5 phrases to help your shy child feel brave

Every parent wants to see their children socializing with their peers, running around the playground, playing, chatting and all that. In fact, most parents might get worried when it dawns on them that their child is the shy type. However, as against the way most people see it, being shy isn’t something bad – it’s completely natural, except when it’s not, though, and in which case you might want to find out the root cause of the problem and address appropriately. If you discover that your child is naturlly shy, though and you want to help them feel brave, below are 5 phrases that can help:

  1. “He/she is not shy, just not talkative”

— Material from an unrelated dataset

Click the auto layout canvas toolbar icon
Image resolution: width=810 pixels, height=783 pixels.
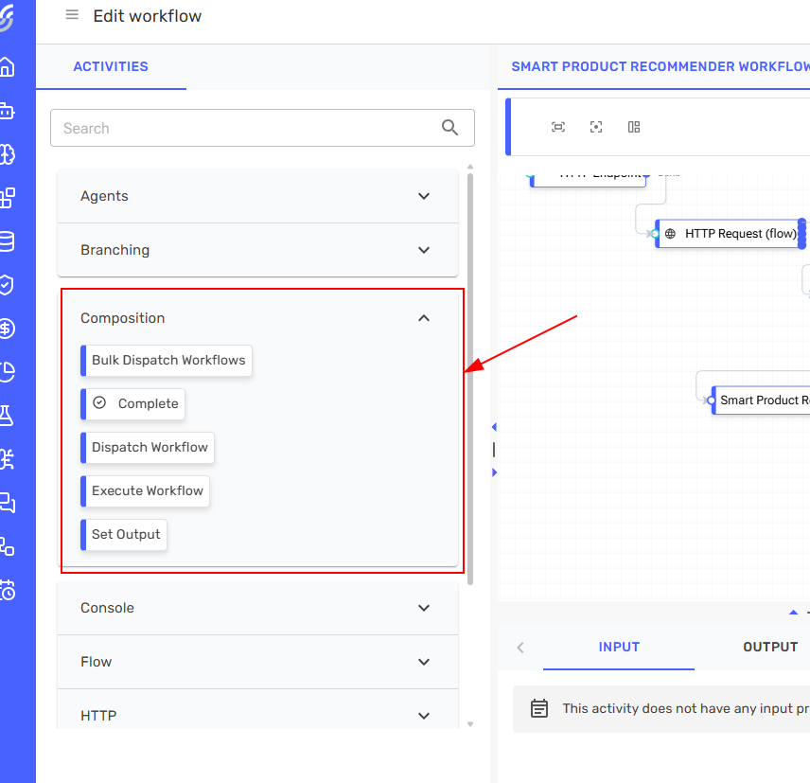(x=634, y=127)
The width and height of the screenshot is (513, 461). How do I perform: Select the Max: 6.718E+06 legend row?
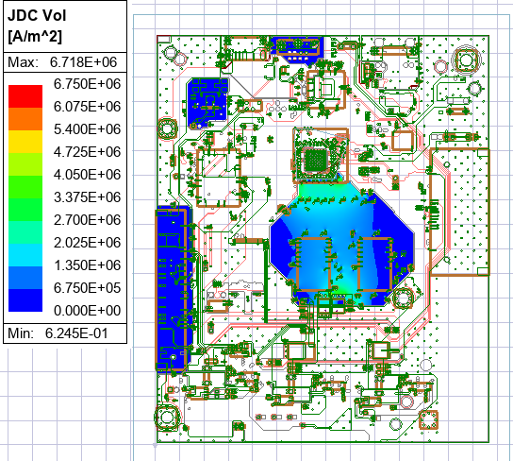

One thing you don’t ever want to do to your shy child is to allow anybody label them “shy”, as this is one surefire way to get them to own that identity and “accept defeat”. So whenever someone says something about your child being shy, counter by saying they’re simply not talkative – makes the child feel better, since very few people would actually love to be regarded as talkative.

  1. “How did you do that?”

Whenever your shy child does something great, praise them for it. Shyness is just a small fraction of their personality; look for other traits they have that you can praise them for, and do just that. Are they good at mathematics, commend them. It’s simple, instead of dwelling on their weaknesses, hype up their strengths, and they’ll become more confident.

  1. “Do you want to lead the next family meeting?”

Most shy children are only shy outside the “territory,” i.e when they are around people they’re not used to, so it’s very likely your shy child won’t have any problem with the idea of leading the family meeting. That’s a good place to start helping them develop the confidence they need to be a bit more outspoken. They’ll likely soon begin to believe that they can do it.

  1. “Let’s attend the party together”

Since the whole anxiety of your shy child is centered around their fear of leaving their “territory,” they’ll still feel very safe and less uneasy about the idea of attending a party, provided you promised to be there with them. At the party, though, you might want to take it a step further by indirectly suggesting they mix up with their peers, without being pushing, of course.

  1. ” “

Yes, that’s an empty line, which simply means saying NOTHING. Sometimes, the best thing you can say is nothing, and that applies here. Most times, when someone directs a question to your shy child, you might feel the need to either help them answer the question or just urge them to answer. However, doing these is just you telling that child that they’re not equal to the task, so they most likely quit trying. This is not the result you want. Give that shy child some time to try. You may smile at them if they look at your face, but don’t rush to the rescue. That way, the child believes you trust them to answer and won’t want to let you down.

Overall, helping a shy child feel brave might be an arduous task, but with patience and determination, you can do it. However, worthy of note is the fact that not all shyness needs any form of “corrective” work; some are actually healthy – moreover a shy child won’t run into trouble at school too often. You should only come in if your child’s shyness is preventing them from doing things they should “normally” be doing.